Но Марти и слышать не желал всех этих уговоров, и пока Смит брился и чистил зубы, придвинул к ручке единственной двери в комнате тяжелое кресло, заблокировав ее. Затем скомкал газету и подсунул в щель под дверь.
— Ну, вот. Теперь они не смогут за нами подглядывать. Видел такое в кино. Да, и еще. Там детектив всегда клал пистолет на тумбочку рядом с кроватью, чтобы можно было схватить в любой момент. Ты ведь так же поступишь со своей «береттой», да, Джон?
— Ну, если от этого тебе станет легче, — сказал Смит, выходя из ванной и вытирая лицо. — Давай-ка спать.
Смит залез под одеяло, а Марти, так и не раздевшись, улегся на неразобранную постель. И уставился в потолок широко раскрытыми глазами. А потом вдруг покосился на Смита.

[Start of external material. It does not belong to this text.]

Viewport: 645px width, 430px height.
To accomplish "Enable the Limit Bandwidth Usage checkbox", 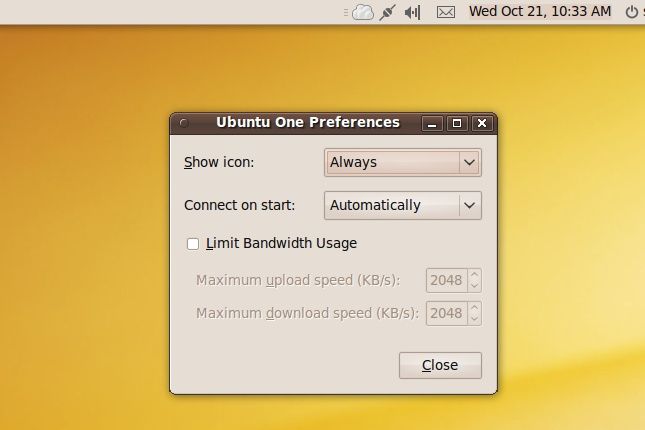I will tap(193, 244).
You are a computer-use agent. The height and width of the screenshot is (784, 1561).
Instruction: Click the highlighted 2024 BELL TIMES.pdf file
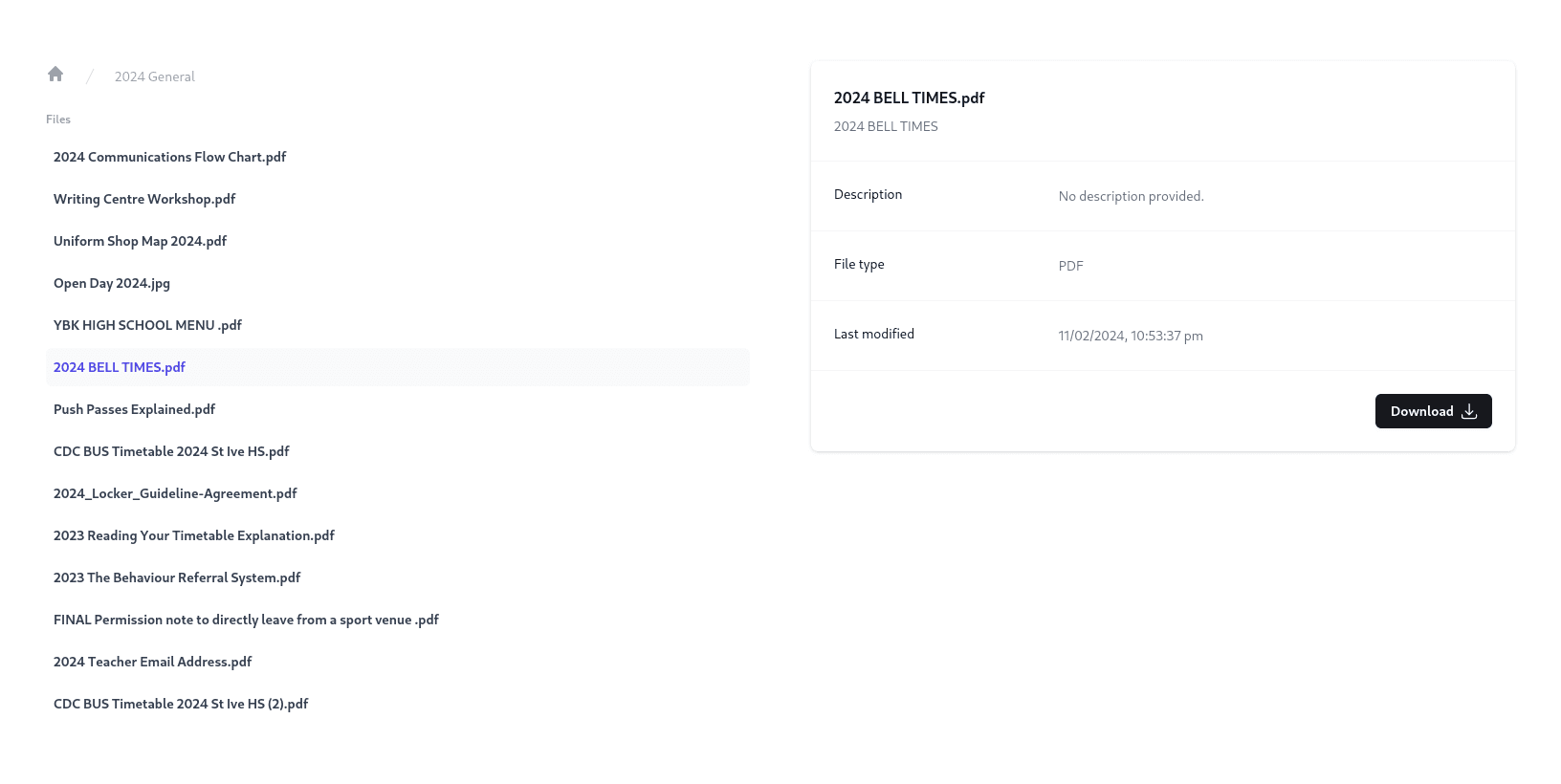pyautogui.click(x=120, y=367)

— Зачем мы здесь? В Калифорнии?
Смит выключил лампу на тумбочке.
— Чтоб встретиться с человеком, который может нам помочь. Он живет в горах Сьерра-Невада, неподалеку от Йосемитского национального парка.
— Звучит неплохо! Сьерра-Невада. Страна модоков. Знаешь историю капитана Джека и индейца по прозвищу Пласты Лавы? Он был храбрым и могущественным вождем модоков. И вот модоков поместили в резервацию вместе с их заклятыми врагами, индейцами из племени кламаты, — Марти с упоением продолжал свое повествование о многострадальных индейцах. — И дело кончилось тем, что модоки поубивали нескольких белых, и те, уже не в силах удержать их, вызвали на помощь целую армию с пушкой! А их было всего-то человек десять против целого полка! И вот...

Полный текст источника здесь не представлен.